From the python lexical analysis reference, section 2.4.2:
This feature can be used to reduce the
number of backslashes needed, to split
long strings conveniently across long
lines, or even to add comments to
parts of strings
http://docs.python.org/reference/lexical_analysis.html
For rationale, expanding and simplifying Shafik Yaghmour’s answer: string literal concatenation originated in C (hence inherited by C++), as did the term, for two reasons (references are from Rationale for the ANSI C Programming Language):
For formatting: to allow long string literals to span multiple lines with proper indentation – in contrast to line continuation, which destroys the indentation scheme (3.1.4 String literals); and
For macro magic: to allow the construction of string literals by macros (via stringizing) (3.8.3.2 The # operator).
It is included in the modern languages Python and D because they copied it from C, though in both of these it has been proposed for deprecation, as it is bug-prone (as you note) and unnecessary (since one can just have a concatenation operator and constant folding for compile-time evaluation; you can’t do this in C because strings are pointers, and so you can’t add them).
It’s not simple to remove because that breaks compatibility, and you have to be careful about precedence (implicit concatenation happens during lexing, prior to operators, but replacing this with an operator means you need to be careful about precedence), hence why it’s still present.
Yes, it is in used production code.

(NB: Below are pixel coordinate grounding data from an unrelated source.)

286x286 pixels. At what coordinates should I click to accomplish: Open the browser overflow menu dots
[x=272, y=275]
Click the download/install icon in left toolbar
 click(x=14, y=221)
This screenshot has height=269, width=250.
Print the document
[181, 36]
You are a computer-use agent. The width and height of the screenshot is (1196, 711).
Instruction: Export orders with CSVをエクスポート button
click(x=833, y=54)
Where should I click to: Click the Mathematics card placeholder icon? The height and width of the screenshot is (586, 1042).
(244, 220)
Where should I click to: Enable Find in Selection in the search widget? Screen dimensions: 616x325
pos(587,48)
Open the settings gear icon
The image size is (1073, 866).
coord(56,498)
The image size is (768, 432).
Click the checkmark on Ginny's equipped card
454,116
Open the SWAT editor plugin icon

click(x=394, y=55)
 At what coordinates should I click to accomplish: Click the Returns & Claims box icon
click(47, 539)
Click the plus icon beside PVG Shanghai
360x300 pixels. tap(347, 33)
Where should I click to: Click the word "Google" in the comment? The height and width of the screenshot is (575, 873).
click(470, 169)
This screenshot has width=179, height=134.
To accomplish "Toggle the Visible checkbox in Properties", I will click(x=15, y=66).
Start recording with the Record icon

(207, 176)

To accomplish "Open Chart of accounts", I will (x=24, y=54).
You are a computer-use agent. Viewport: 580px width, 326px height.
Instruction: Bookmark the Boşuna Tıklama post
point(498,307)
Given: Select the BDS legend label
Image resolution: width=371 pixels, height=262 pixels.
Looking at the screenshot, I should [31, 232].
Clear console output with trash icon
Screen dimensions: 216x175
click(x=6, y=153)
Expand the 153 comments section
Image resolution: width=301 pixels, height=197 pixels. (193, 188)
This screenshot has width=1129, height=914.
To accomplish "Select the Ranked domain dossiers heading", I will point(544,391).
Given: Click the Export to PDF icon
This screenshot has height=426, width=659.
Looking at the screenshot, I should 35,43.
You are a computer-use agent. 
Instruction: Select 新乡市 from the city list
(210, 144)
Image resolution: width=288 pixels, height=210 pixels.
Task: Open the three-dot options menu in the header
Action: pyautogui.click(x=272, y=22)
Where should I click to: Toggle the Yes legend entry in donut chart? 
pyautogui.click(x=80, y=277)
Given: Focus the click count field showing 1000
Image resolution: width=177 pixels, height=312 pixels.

Google Python Style Guide: Line length specifies:
When a literal string won't fit on a single line, use parentheses for implicit line joining.
x = ('This will build a very long long '
'long long long long long long string')
See “String literal concatenation” at Wikipedia for more details and references.
So that you can split long string literals across lines.
And yes, I've seen it in production code.
While people have taken the words out of my mouth about the practical uses of the feature, nobody has so far tried to defend the choice of syntax.
For all I know, the typo that can slip through as a result was probably just overlooked. After all, it seems robustness against typos wasn't at the front of Dennis's mind, as shown further by:
if (a = b);
{
printf("%d", a);
}
Furthermore, there's the possible view that it wasn't worth using up an extra symbol for concatenation of string literals - after all, there isn't much else that can be done with two of them, and having a symbol there might create temptation to try to use it for runtime string concatenation, which is above the level of C's built-in features.
Some modern, higher-level languages based on C syntax have discarded this notation presumably because it is typo-prone. But these languages have an operator for string concatenation, such as + (JS, C#), . (Perl, PHP), ~ (D, though this has also kept C's juxtaposition syntax), and constant folding (in compiled languages, anyway) means that there is no runtime performance overhead.
Another sneaky error I've seen in the wild is people presuming that two single quotes are a way to escape the quote (as it is commonly used for double quotes in CSV files, for example), so they'll write things like the following in python:
print('Beggars can''t be choosers')
which outputs Beggars cant be choosers instead of the Beggars can't be choosers the coder desired.
As for the original "why" question: why is this a "feature" in a modern language like python? - in my opinion, I concur with the OP, it shouldn't be.